Download or read book The Autonomy of Mathematical Knowledge written by Curtis Franks and published by Cambridge University Press. This book was released on 2009-10-08 with total page 229 pages. Available in PDF, EPUB and Kindle. Book excerpt: This study reconstructs, analyses and re-evaluates the programme of influential mathematical thinker David Hilbert, presenting it in a different light.

Download or read book The Autonomy of Mathematical Knowledge written by Assistant Professor of Philosophy Curtis Franks and published by . This book was released on 2014-05-14 with total page 229 pages. Available in PDF, EPUB and Kindle. Book excerpt: This study reconstructs, analyses and re-evaluates the programme of influential mathematical thinker David Hilbert, presenting it in a different light.

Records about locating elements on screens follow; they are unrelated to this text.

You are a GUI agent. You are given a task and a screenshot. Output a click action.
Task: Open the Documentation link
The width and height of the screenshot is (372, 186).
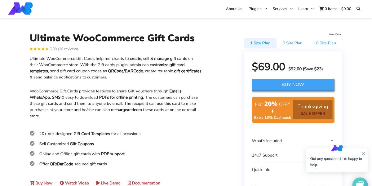(x=144, y=183)
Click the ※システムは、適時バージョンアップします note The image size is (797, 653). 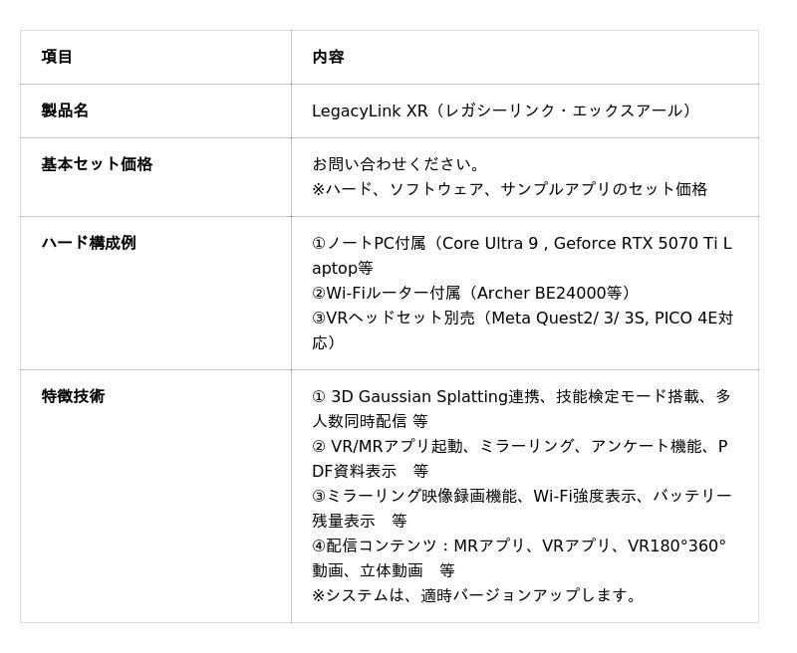[x=475, y=595]
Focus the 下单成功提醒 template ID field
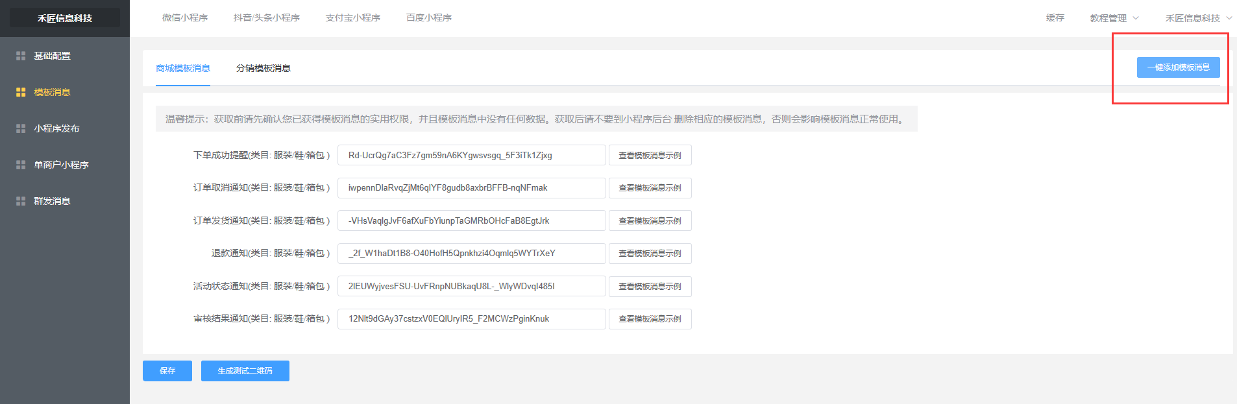 [x=472, y=155]
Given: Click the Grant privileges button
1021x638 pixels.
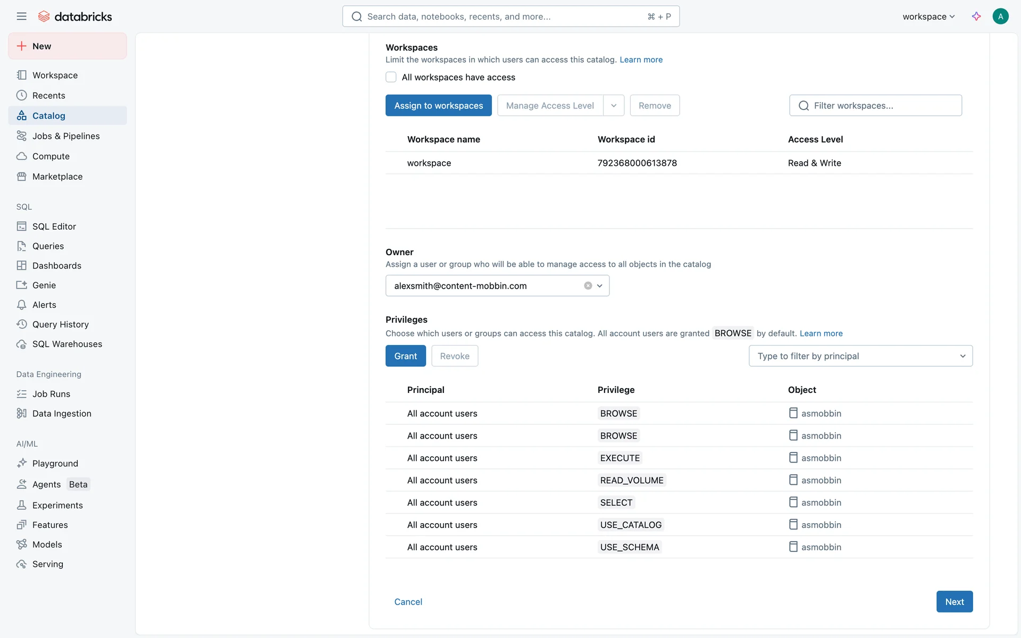Looking at the screenshot, I should click(405, 356).
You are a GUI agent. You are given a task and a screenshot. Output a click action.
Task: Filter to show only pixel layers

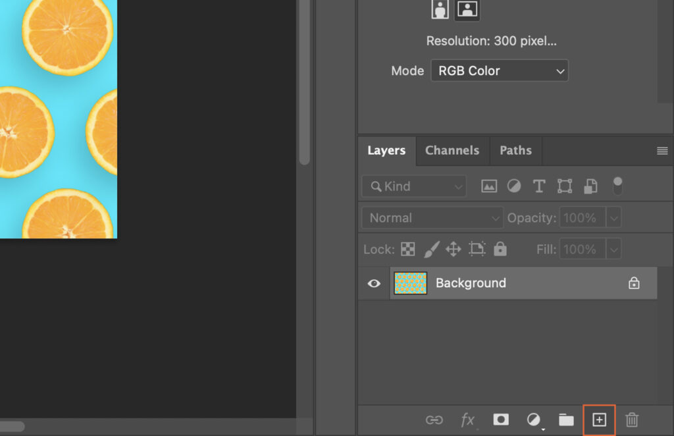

Download or read book Modeling with Mathematics written by Nancy Butler Wolf and published by Heinemann Educational Books. This book was released on 2015 with total page 0 pages. Available in PDF, EPUB and Kindle. Book excerpt: "Nancy's in-depth look at mathematical modeling offers middle school teachers the kind of practical help they need for incorporating modeling into their classrooms." -Cathy Seeley, Past President of NCTM, author of Faster Isn't Smarter and Smarter Than We Think "This is the book that math teachers and parents have been waiting for. Nancy provides a comprehensive step-by-step guide to modeling in mathematics at the middle school level." -David E. Drew, author of STEM the Tide: Reforming Science, Technology, Engineering, and Math Education in America We all use math to analyze everyday situations we encounter. Whether we realize it or not, we're modeling with mathematics: taking a complex situation and figuring out what we need to make sense of it. In Modeling with Mathematics, Nancy Butler Wolf shows that math is most powerful when it means something to students. She provides clear, friendly guidance for teachers to use authentic modeling projects in their classrooms and help their students develop key problem-solving skills, including: collecting data and formulating a mathematical model interpreting results and comparing them to reality learning to communicate their solutions in meaningful ways. This kind of teaching can be challenging because it is open-ended: it asks students to make decisions about their approach to a scenario, the information they will need, and the tools they will use. But Nancy proves there is ample middle ground between doing all of the work for your students and leaving them to flail in the dark. Through detailed examples and hands-on activities, Nancy shows how to guide your students to become active participants in mathematical explorations who are able to answer the question, "What did I just figure out?" Her approach values all students as important contributors and shows how instruction focused on mathematical modeling engages every learner regardless of their prior history of success or failure in math.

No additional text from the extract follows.